Task to carry out ::
Repeat each line of the data exactly as written.

Supplied records ::
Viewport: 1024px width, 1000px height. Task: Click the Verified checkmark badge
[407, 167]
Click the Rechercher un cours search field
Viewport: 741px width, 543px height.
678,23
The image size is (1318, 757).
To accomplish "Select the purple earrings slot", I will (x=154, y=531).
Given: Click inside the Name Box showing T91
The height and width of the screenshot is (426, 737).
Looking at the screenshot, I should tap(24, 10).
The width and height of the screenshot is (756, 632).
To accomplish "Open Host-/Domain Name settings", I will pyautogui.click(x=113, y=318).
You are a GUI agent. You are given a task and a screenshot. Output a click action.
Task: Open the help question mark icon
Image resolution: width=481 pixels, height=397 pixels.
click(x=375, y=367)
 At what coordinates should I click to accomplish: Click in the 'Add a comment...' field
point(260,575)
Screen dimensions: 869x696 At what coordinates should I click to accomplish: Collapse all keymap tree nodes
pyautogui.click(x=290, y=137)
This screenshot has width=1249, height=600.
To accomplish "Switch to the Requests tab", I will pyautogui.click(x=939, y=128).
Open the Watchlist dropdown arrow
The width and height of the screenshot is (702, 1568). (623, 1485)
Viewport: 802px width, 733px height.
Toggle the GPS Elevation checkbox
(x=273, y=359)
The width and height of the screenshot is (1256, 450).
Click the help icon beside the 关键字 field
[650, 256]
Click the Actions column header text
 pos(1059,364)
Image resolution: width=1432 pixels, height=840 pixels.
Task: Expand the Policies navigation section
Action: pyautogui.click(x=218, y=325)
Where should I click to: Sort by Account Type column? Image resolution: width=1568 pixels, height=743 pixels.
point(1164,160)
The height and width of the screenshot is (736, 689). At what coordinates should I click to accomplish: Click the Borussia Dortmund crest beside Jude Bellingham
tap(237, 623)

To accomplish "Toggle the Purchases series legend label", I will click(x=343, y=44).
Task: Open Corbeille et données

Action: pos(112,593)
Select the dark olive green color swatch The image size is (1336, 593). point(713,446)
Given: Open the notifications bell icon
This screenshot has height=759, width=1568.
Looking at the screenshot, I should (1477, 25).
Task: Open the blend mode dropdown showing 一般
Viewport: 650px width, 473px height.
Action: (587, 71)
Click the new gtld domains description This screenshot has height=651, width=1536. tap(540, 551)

Answer space ::
Viewport: 1024px width, 1000px height. Task: Click the Verified checkmark badge
[407, 167]
Click the Rechercher un cours search field
Viewport: 741px width, 543px height.
678,23
The image size is (1318, 757).
To accomplish "Select the purple earrings slot", I will (x=154, y=531).
Given: Click inside the Name Box showing T91
The height and width of the screenshot is (426, 737).
Looking at the screenshot, I should tap(24, 10).
The width and height of the screenshot is (756, 632).
To accomplish "Open Host-/Domain Name settings", I will pyautogui.click(x=113, y=318).
You are a GUI agent. You are given a task and a screenshot. Output a click action.
Task: Open the help question mark icon
Image resolution: width=481 pixels, height=397 pixels.
click(x=375, y=367)
 At what coordinates should I click to accomplish: Click in the 'Add a comment...' field
point(260,575)
Screen dimensions: 869x696 At what coordinates should I click to accomplish: Collapse all keymap tree nodes
pyautogui.click(x=290, y=137)
This screenshot has width=1249, height=600.
To accomplish "Switch to the Requests tab", I will pyautogui.click(x=939, y=128).
Open the Watchlist dropdown arrow
The width and height of the screenshot is (702, 1568). (623, 1485)
Viewport: 802px width, 733px height.
Toggle the GPS Elevation checkbox
(x=273, y=359)
The width and height of the screenshot is (1256, 450).
Click the help icon beside the 关键字 field
[650, 256]
Click the Actions column header text
 pos(1059,364)
Image resolution: width=1432 pixels, height=840 pixels.
Task: Expand the Policies navigation section
Action: pyautogui.click(x=218, y=325)
Where should I click to: Sort by Account Type column? Image resolution: width=1568 pixels, height=743 pixels.
point(1164,160)
The height and width of the screenshot is (736, 689). At what coordinates should I click to accomplish: Click the Borussia Dortmund crest beside Jude Bellingham
tap(237, 623)

To accomplish "Toggle the Purchases series legend label", I will click(x=343, y=44).
Task: Open Corbeille et données

Action: pos(112,593)
Select the dark olive green color swatch The image size is (1336, 593). point(713,446)
Given: Open the notifications bell icon
This screenshot has height=759, width=1568.
Looking at the screenshot, I should (1477, 25).
Task: Open the blend mode dropdown showing 一般
Viewport: 650px width, 473px height.
Action: (587, 71)
Click the new gtld domains description This screenshot has height=651, width=1536. tap(540, 551)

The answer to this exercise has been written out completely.